Emotions are not simply concepts that live privately in the mind, but rather affective states that emanate from the individual and may influence others. We explored affect contagion in the context of one of the closest dyadic units, mother and infant. We initially separated mothers and infants; randomly assigned the mothers to experience a stressful positive-evaluation task, a stressful negative-evaluation task, or a nonstressful control task; and then reunited the mothers and infants. Three notable findings were obtained: First, infants' physiological reactivity mirrored mothers' reactivity engendered by the stress manipulation. Second, infants whose mothers experienced social evaluation showed more avoidance toward strangers compared with infants whose mothers were in the control condition. Third, the negative-evaluation condition, compared with the other conditions, generated greater physiological covariation in the dyads, and this covariation increased over time. These findings suggest that mothers' stressful experiences are contagious to their infants and that members of close pairs, like mothers and infants, can reciprocally influence each other's dynamic physiological reactivity.

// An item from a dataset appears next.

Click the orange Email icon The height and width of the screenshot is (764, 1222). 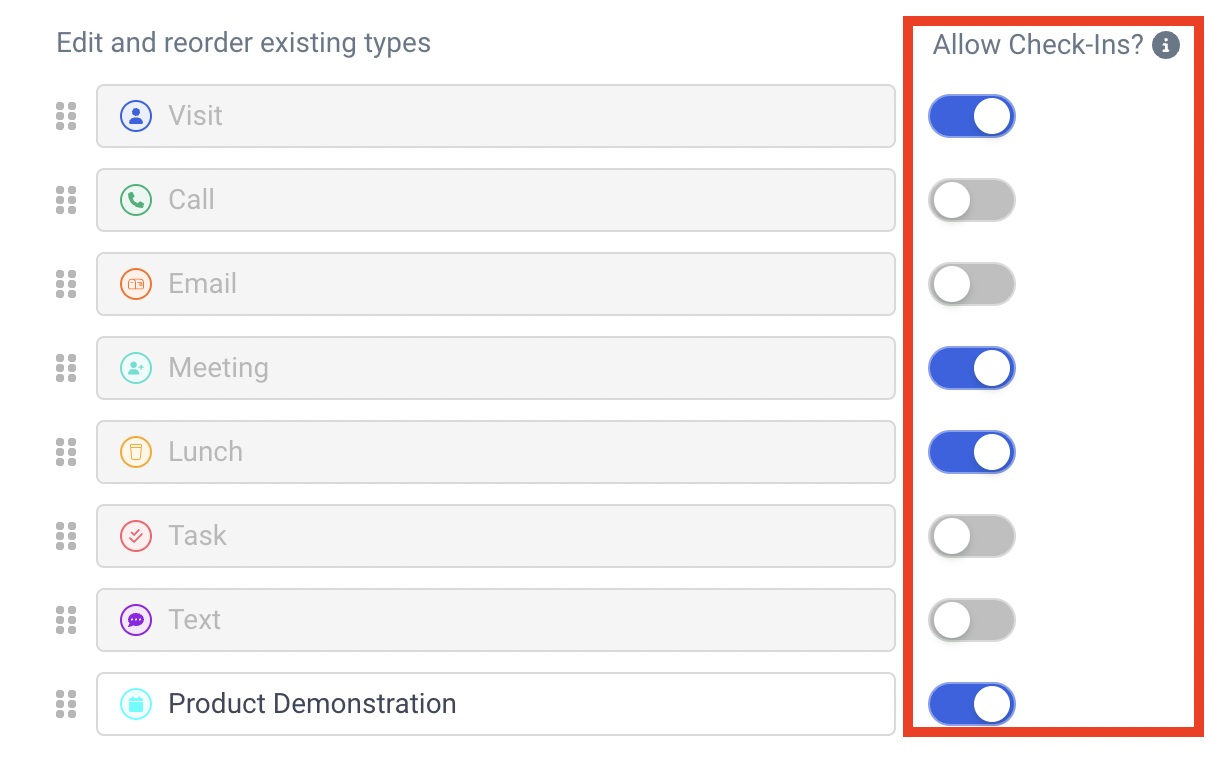[x=136, y=284]
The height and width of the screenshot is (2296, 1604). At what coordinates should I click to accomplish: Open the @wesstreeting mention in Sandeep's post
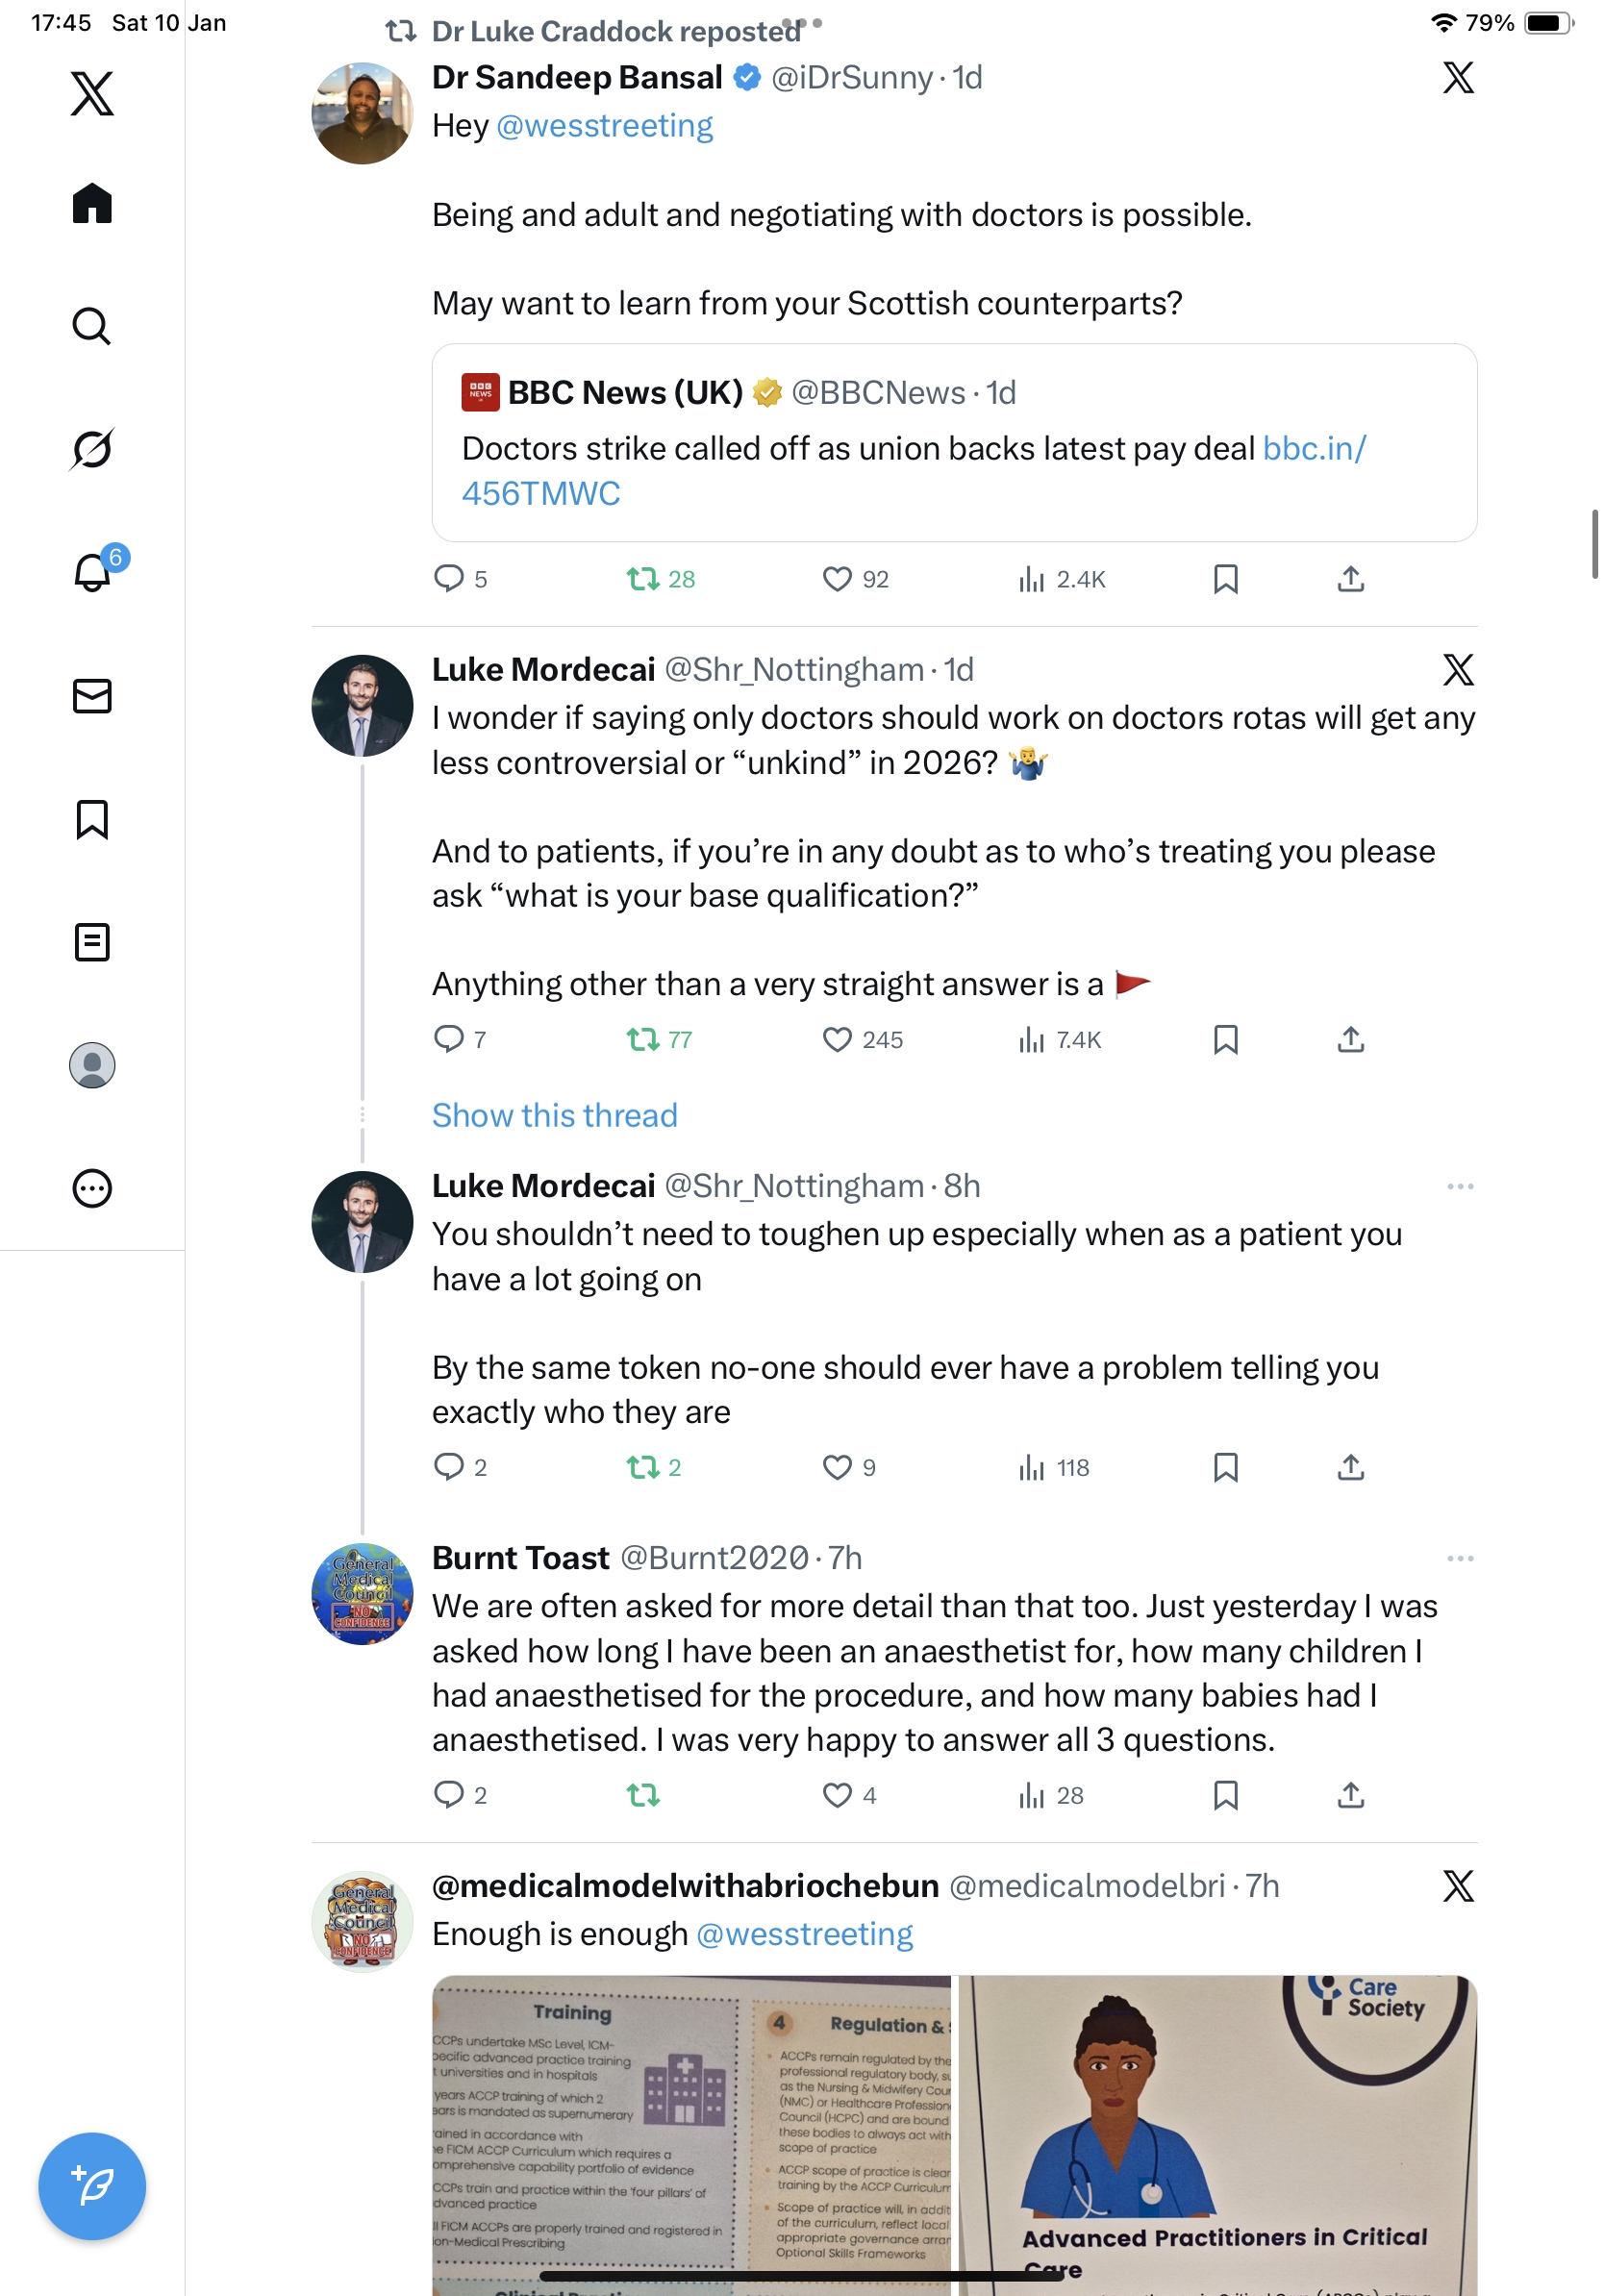pyautogui.click(x=604, y=126)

情绪并非仅仅是私下存在于头脑中的概念,而是源自个体并可能影响他人的情感状态。我们在最亲密的二元关系单元之一——母亲与婴儿的情境中探究了情感感染。我们首先将母亲和婴儿分开;随机分配母亲去经历一项有压力的积极评价任务、一项有压力的消极评价任务或一项无压力的控制任务;然后让母亲和婴儿团聚。我们得到了三个显著的发现:第一,婴儿的生理反应反映了母亲因压力操纵而产生的反应。第二,与母亲处于控制条件下的婴儿相比,母亲经历社会评价的婴儿对陌生人表现出更多的回避。第三,与其他条件相比,消极评价条件在二元组中产生了更大的生理协变,并且这种协变随着时间的推移而增加。这些发现表明母亲的压力经历会传染给她们的婴儿,而且像母亲和婴儿这样的亲密对子成员能够相互影响彼此动态的生理反应。